With respect to the claim for backwages and separation pay, it is now well-settled that the award of backwages and
separation pay in lieu of reinstatement are reliefs that are awarded to an employee who is unjustly dismissed.
16
In the
instant case, petitioner was separated from his employment due to the termination of an impliedly renewed contract
with respondent company. Hence, there is no illegal or unjust dismissal.
WHEREFORE, premises considered, the petition is GRANTED IN PART. The Decision of the Court of Appeals in CA-G.R. SP
No. 66131 dated May 29, 2003 is MODIFIED in that the award of incentive bonus is increased from US$1189.12 to
US$1,486.40. Petitioner's claim that he be declared a regular employee and awarded backwages and separation pay is
DENIED for lack of merit.
SO ORDERED.
Davide, Jr., C.J., (Chairman), Quisumbing, Carpio, and Azcuna, JJ., concur.


Footnotes
1
Rollo, pp. 25-33; penned by Associate Justice Delilah Vidallon-Magtolis and concurred in by Associate Justices
Remedios A. Salazar-Fernando and Edgardo F. Sundiam.
2
Annex D, Court of Appeals Rollo, p. 74.
3
Annex 1, Court of Appeals Rollo, p. 46.
4
Court of Appeals Rollo, p. 59.
5
Id., pp. 56-58.
6
Id., pp. 23-24.
7
Rollo, p. 33.
8
Id., pp. 31-32.
9
Id., pp. 16-18.
10
Asuncion v. NLRC, G.R. No. 129329, 31 July 2001, 362 SCRA 56, citing Dizon v. NLRC, G.R. No. 79554, 14
December 1989, 180 SCRA 52; These policies are embodied in Articles 3 and 4 of the Labor Code, which read:
ART. 3. Declaration of basic policy. The State shall afford protection to labor, promote full
employment, ensure equal work opportunities regardless of sex, race or creed and regulate the
relations between workers and employers. x x x
ART 4. Construction in favor of labor. All doubts in the implementation and interpretation of the
provisions of this Code, including its implementing rules and regulations, shall be resolved in favor of
labor.
11
Rules of Court, Rule 131, Sec. 3 (e).
12
G.R. No. 110524, 14 March 2000, 328 SCRA 79.
13
Article 280. Regular and casual employment. The provisions of written agreement to the contrary
notwithstanding and regardless of the oral agreement of the parties, an employment shall be deemed to be
regular where the employee has been engaged to perform activities which are usually necessary or desirable in
the usual business or trade of the employer, except where the employment has been fixed for a specific project
or undertaking the completion or termination of which has been determined at the time of the engagement of
the employee or where the work or services to be performed is seasonal in nature and the employment is for
the duration of the season.
An employment shall be deemed to be casual if it is not covered by the preceding paragraph: Provided, That,
any employee who has rendered at least one year of service, whether such service is continuous or broken, shall
be considered a regular employee with respect to the activity in which he is employed and his employment shall
continue while such activity exists.
14
Millares, et al. v. NLRC, G.R. No. 110524, 29 July 2002, 385 SCRA 306.
15
Id., pp. 318-319.
16
Bustamante v. NLRC, G.R. No. 111651, 28 November 1996, 265 SCRA 61; Times Transit Credit Coop., Inc. v.

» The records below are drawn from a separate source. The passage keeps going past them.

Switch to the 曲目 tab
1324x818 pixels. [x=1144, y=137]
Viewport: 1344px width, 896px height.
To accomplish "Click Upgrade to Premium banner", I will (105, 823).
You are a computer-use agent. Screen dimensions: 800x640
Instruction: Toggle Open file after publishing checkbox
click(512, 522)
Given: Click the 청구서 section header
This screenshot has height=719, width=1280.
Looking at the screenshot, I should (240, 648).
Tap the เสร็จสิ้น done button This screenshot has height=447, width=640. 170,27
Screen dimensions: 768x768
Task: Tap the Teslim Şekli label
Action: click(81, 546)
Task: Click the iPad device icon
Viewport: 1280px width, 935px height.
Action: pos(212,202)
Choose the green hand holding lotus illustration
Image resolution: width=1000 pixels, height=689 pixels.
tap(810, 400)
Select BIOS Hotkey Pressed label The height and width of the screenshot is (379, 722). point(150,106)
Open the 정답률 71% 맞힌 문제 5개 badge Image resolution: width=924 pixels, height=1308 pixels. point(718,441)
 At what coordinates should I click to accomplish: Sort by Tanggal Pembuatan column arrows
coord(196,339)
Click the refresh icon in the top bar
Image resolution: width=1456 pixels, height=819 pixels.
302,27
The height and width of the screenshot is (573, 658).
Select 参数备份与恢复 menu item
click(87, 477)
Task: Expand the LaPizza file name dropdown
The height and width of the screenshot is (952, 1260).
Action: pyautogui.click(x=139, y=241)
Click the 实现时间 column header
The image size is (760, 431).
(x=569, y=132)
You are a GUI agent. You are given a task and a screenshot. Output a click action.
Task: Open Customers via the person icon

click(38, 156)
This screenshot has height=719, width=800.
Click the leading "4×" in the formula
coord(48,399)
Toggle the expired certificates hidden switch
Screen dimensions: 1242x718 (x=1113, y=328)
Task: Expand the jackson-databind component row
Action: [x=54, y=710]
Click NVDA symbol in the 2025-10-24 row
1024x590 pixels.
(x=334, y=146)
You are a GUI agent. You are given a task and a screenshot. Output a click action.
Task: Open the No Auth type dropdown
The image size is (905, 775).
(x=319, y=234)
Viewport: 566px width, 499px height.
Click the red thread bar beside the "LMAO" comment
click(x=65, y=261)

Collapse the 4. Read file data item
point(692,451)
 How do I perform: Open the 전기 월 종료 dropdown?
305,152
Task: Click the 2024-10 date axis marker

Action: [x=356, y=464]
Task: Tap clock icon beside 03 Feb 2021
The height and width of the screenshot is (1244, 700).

NLRC, G.R. No. 117105, 2 March 1999, 304 SCRA 11; De Paul/King Philip Customs Tailor v. NLRC, G.R. No. 129824,
10 March 1999, 304 SCRA 448; Philippine Industrial Security Agency Corporation v. Dapiton and NLRC, G.R. No.
127421, 8 December 1999, 320 SCRA 124; Vinoya v. NLRC, G.R. No. 126586, 25 August 2000, 339 SCRA
65; Prudential Bank and Trust Company v. Reyes, G.R. No. 141093, 20 February 2001, 352 SCRA 316.